→ **SOURCE PASSAGE**
It's also a book about the racist, colonialist myth that guns are A European Thing, that China may have invented gunpowder but never used it in warfare, or that China may have invented guns but they never actually went very far with them and their gun tech was always hopelessly outmatched by superior Western guns. Andrade doesn't call these myths out as the racist/colonialist garbage that they are... but he does demolish them quite thoroughly, by going to both Chinese and European primary sources (and making it clear that secondary sources have long been and continue to be woefully poor when it comes to the history of gun technology. Even some Chinese historians have bought into the myth). In other words, by way of looking at gun tech, Andrade is attacking the orientalist idea of China being "stagnant," "decadent," or otherwise somehow innately inferior to Europe/backwards compared to Europe.

Andrade counters this myth with a counter-narrative that Chinese stagnation happened only during periods of (relative) peace and unity. The land that is populated by Chinese speaking people has sometimes been completely unified and at peace, but at other times (especially during dynastic succession, but also during dynasties that failed to achieve hegemony) it splintered into smaller but still quite powerful states, each more-or-less seriously interested in conquering the others. He argues that the existential threat of conquest drove R&D for new weapons, whereas periods of unity and peace led to military complacency and a significant slowdown of military research. Europe, in contrast, never had *any* periods of peace, so, once gun-having Europeans arrived in East Asia during the era of colonial expansion, from time to time China would lag behind Europe in gun technology, only to catch up once a new period of heightened warfare began.

→ **REQUIRED TASKS**
[a] In the passage about Chinese gun technology, when does Andrade's counter-narrative say Chinese stagnation happened?
[b] Continue the passage about Chinese gun technology from its final sentence.
These entries have no connection to the passage about Chinese gun technology.

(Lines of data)
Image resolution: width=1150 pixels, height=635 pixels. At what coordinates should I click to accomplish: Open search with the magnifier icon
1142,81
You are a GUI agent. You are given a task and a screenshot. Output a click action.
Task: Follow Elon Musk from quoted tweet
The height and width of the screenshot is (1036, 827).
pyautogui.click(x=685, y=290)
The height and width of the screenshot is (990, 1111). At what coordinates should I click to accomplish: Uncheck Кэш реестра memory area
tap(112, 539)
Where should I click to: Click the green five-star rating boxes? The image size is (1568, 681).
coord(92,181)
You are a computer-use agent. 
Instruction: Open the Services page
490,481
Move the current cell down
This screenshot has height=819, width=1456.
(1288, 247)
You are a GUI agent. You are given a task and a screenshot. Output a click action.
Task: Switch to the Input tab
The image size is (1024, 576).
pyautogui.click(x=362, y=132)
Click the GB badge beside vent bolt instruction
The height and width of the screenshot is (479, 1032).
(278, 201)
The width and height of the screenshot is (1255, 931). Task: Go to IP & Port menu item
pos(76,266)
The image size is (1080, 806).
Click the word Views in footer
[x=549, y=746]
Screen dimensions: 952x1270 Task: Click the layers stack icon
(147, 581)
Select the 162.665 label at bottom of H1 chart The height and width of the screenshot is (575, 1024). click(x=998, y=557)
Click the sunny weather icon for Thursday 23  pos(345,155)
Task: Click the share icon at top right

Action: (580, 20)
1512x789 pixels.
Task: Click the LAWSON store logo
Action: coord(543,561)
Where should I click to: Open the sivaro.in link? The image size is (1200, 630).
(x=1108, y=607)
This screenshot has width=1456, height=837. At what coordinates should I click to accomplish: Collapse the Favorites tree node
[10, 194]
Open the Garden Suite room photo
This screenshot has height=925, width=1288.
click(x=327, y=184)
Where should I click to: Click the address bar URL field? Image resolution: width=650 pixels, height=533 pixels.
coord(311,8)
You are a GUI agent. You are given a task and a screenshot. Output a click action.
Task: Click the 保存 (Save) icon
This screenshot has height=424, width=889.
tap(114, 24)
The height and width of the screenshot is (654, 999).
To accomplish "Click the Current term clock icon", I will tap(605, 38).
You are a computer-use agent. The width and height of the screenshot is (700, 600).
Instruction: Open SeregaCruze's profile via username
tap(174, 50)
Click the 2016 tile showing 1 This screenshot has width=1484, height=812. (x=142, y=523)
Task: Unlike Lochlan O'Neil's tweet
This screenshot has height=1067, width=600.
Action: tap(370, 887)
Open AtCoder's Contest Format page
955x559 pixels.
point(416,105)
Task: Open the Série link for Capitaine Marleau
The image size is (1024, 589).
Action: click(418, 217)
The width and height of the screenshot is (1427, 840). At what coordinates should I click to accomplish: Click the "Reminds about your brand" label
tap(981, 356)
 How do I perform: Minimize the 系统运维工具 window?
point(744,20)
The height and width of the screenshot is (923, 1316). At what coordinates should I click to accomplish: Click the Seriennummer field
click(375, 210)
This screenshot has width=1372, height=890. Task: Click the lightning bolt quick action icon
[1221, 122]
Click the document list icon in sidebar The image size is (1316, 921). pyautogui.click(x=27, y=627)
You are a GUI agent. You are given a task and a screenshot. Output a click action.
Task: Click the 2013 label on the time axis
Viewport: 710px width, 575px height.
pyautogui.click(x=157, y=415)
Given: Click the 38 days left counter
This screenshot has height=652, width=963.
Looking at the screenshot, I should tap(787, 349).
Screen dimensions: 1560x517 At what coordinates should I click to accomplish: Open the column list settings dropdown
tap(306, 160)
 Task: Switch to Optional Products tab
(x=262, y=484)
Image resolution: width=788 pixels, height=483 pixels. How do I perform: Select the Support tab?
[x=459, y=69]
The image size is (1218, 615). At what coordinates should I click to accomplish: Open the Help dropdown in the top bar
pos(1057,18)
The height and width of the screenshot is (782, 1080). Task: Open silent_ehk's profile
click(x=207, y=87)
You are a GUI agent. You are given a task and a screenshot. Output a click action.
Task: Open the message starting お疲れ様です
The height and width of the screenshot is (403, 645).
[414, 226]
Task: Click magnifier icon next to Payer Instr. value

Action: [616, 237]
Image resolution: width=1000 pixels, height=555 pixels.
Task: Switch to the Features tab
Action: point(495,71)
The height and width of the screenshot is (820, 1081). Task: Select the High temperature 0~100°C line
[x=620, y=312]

→ **TASK-BY-TASK RESULTS**
[a] Only during periods of relative peace and unity.

[b]
The colonialist meme that China was decadent and weak solidified in the 19th century, during one of those long periods of peace and stability within China. When the threat from Europe began to prod China to resume military investment in the 19th century, they found themselves behind not just in the realm of weapons, but in a vast array of interlocking realms due to Europe's burgeoning industrial revolution. The Self-Strengthening Movement and the Tongzhi Restoration were able to bring China up to par with Europe and Japan for a time, but they did so only through the action of individual ministers, rather than a systematic, long-term government program - when the ministers died or ceased to be in favour, China began to fall behind again, and at a time when military technology was advancing faster than ever.

This was a good book, and I will now go on at some length into the details that I found most interesting. Read more... )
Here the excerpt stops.